TASK INSTRUCTIONS
Transcribe the article on industry funding for the drug committee word for word, in full.

SOURCE EXTRACT
===============
Drug committee left to rely on industry funding
The Australian 2008 May 15
http://www.theaustralian.news.com.au/story/0,25197,23700655-5013871,00.html
Full text:
A LABOR policy backflip will leave an independent committee that advises the Government on multi-million-dollar drug subsidies reliant on industry funding for the first time in its 60-year history.
Last night’s budget decision to fund the committee on a cost-recovery basis drew fire from drug companies and experts fearful it could erode its impact on the independence of the Pharmaceutical Benefits Advisory Committee.
It shows the Rudd Government will push ahead with the cost-recovery arrangements it had once slammed its predecessor for pursuing, asking drug companies to contribute $7 million over forward estimates to help run the PBAC, starting on July 1.
Ken Harvey, from La Trobe University’s School of Public Health, said the savings would ultimately prove expensive, threatening the committee’s future integrity and putting upward pressure on medicine prices.
“It’s a very regrettable, short-term way of trying to find money. Industry is going to pass that (cost) on to consumers, and it basically means the sickest people using drugs are paying for it,” he said. “It’s inequitable, and it’s also potentially open to giving the industry more influence.” Drug industry critic Jon Jureidini said cost-recovery funding could put undue pressure on the committee to rush through drug industry applications, as it had in the case of the industry-funded US Food and Drug Administration.
“What are the drug companies being offered in return for the cost recovery?” he said.
But the pharmaceutical industry itself also wants none of the policy. Ian Chalmers, chief executive of peak group Medicines Australia, said he was surprised and disappointed by the fresh demand for industry funding of the PBAC, especially at a time when local drug manufacturing plants were closing due to competition overseas. “The procurement of pharmaceuticals for the PBS is a government function and it’s unreasonable for industry to be expected to pay for the business of government,” he said.
===============
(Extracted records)
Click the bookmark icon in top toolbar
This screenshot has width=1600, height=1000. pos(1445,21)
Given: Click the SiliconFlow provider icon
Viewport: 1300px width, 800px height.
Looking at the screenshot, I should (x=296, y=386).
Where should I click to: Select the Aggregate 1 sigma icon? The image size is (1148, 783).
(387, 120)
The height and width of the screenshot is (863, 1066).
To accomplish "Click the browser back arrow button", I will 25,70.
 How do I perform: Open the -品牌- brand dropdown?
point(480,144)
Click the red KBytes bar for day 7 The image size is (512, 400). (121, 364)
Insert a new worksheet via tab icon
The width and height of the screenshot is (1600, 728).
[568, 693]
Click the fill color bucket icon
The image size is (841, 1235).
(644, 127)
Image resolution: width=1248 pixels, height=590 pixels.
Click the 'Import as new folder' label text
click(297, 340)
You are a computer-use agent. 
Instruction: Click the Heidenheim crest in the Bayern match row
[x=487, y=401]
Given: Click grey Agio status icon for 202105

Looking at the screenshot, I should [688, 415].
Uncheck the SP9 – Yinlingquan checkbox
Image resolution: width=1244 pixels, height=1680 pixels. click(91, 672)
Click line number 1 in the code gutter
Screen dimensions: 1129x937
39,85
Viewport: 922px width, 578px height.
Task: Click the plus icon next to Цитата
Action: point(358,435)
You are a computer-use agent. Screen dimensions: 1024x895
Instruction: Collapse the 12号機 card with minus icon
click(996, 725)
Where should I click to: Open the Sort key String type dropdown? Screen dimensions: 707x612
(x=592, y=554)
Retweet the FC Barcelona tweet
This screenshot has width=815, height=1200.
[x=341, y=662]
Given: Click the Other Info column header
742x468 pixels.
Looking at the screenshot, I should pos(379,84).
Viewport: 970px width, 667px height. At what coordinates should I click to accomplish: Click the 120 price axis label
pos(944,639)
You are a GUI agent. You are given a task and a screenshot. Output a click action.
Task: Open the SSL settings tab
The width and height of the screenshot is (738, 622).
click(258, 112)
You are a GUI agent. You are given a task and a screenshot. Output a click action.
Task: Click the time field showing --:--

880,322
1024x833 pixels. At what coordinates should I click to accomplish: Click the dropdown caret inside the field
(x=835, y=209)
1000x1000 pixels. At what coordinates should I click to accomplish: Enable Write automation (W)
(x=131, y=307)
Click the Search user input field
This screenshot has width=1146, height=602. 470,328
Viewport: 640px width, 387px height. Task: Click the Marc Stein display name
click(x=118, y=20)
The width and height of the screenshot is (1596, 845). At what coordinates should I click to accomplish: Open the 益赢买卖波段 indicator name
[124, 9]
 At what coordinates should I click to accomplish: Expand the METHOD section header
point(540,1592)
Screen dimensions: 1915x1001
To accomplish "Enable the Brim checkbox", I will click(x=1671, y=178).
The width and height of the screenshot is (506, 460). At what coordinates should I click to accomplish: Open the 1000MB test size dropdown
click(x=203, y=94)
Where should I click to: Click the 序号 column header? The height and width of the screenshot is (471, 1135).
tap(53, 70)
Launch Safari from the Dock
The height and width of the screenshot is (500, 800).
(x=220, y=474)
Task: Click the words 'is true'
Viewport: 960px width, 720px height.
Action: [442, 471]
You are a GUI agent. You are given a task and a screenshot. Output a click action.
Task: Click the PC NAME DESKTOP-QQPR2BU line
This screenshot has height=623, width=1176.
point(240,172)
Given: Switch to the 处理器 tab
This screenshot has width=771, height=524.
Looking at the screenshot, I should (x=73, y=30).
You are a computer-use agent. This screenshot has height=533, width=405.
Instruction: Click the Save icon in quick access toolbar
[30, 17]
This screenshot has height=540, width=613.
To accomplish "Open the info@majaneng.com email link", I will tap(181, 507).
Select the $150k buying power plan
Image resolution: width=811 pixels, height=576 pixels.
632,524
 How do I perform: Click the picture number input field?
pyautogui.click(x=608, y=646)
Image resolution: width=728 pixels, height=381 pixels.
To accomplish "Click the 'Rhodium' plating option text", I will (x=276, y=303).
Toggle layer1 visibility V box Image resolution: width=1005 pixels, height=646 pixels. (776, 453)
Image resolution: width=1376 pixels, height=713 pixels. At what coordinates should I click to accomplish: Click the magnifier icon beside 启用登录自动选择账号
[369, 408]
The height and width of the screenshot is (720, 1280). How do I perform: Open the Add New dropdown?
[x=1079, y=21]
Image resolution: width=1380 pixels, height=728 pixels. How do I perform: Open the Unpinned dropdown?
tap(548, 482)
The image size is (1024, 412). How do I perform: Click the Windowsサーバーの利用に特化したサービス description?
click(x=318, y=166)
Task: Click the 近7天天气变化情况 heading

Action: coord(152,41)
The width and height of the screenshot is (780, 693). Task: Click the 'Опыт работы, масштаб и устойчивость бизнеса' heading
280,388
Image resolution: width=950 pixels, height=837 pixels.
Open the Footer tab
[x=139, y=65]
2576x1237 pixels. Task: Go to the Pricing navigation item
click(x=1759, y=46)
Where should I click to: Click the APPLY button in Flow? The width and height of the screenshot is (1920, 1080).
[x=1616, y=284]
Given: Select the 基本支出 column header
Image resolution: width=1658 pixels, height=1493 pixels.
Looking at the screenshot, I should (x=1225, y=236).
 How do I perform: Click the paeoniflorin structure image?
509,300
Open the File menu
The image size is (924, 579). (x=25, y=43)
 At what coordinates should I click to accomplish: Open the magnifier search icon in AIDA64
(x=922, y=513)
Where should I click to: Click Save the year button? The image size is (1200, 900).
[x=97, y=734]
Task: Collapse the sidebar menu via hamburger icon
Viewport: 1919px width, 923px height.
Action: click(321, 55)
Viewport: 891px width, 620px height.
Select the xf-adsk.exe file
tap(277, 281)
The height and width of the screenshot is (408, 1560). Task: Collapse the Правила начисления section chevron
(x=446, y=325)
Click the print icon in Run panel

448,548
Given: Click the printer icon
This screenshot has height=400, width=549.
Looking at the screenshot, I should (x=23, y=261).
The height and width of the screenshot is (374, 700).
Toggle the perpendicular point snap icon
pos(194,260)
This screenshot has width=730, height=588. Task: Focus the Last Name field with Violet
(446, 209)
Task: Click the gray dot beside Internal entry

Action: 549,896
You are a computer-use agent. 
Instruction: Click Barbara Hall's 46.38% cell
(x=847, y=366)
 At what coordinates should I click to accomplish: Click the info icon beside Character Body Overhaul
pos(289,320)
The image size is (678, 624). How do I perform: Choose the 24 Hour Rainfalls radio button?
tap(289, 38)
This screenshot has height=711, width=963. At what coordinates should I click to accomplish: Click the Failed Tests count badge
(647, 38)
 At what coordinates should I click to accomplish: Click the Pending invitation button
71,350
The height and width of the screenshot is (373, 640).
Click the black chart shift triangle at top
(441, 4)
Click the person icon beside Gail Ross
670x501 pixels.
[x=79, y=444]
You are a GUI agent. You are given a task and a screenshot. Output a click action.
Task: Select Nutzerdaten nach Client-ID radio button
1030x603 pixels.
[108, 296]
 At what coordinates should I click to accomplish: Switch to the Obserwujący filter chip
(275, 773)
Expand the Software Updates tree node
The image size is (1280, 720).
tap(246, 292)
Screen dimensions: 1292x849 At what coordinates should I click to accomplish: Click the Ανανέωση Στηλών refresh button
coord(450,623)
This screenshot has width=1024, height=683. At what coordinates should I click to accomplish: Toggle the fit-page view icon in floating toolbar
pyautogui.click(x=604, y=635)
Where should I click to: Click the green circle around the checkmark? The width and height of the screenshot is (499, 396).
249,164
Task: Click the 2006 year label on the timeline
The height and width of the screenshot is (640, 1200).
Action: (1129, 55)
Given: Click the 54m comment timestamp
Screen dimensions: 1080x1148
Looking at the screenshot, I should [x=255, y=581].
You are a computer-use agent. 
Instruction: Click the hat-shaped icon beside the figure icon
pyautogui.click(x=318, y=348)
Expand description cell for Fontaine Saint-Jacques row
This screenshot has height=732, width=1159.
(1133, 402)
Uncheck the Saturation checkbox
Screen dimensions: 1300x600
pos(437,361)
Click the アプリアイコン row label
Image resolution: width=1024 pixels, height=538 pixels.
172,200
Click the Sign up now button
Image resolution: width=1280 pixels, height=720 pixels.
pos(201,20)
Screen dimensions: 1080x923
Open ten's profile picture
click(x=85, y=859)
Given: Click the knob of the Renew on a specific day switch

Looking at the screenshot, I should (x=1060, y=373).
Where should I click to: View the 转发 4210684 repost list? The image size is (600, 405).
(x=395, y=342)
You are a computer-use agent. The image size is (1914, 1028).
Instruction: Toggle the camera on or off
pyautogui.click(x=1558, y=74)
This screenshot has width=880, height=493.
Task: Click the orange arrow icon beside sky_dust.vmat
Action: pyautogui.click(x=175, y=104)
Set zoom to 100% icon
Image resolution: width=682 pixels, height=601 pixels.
===============
OUTPUT OF THE EXERCISE
Drug committee left to rely on industry funding
The Australian 2008 May 15
http://www.theaustralian.news.com.au/story/0,25197,23700655-5013871,00.html
Full text:
A LABOR policy backflip will leave an independent committee that advises the Government on multi-million-dollar drug subsidies reliant on industry funding for the first time in its 60-year history.
Last night’s budget decision to fund the committee on a cost-recovery basis drew fire from drug companies and experts fearful it could erode its impact on the independence of the Pharmaceutical Benefits Advisory Committee.
It shows the Rudd Government will push ahead with the cost-recovery arrangements it had once slammed its predecessor for pursuing, asking drug companies to contribute $7 million over forward estimates to help run the PBAC, starting on July 1.
Ken Harvey, from La Trobe University’s School of Public Health, said the savings would ultimately prove expensive, threatening the committee’s future integrity and putting upward pressure on medicine prices.
“It’s a very regrettable, short-term way of trying to find money. Industry is going to pass that (cost) on to consumers, and it basically means the sickest people using drugs are paying for it,” he said. “It’s inequitable, and it’s also potentially open to giving the industry more influence.” Drug industry critic Jon Jureidini said cost-recovery funding could put undue pressure on the committee to rush through drug industry applications, as it had in the case of the industry-funded US Food and Drug Administration.
“What are the drug companies being offered in return for the cost recovery?” he said.
But the pharmaceutical industry itself also wants none of the policy. Ian Chalmers, chief executive of peak group Medicines Australia, said he was surprised and disappointed by the fresh demand for industry funding of the PBAC, especially at a time when local drug manufacturing plants were closing due to competition overseas. “The procurement of pharmaceuticals for the PBS is a government function and it’s unreasonable for industry to be expected to pay for the business of government,” he said.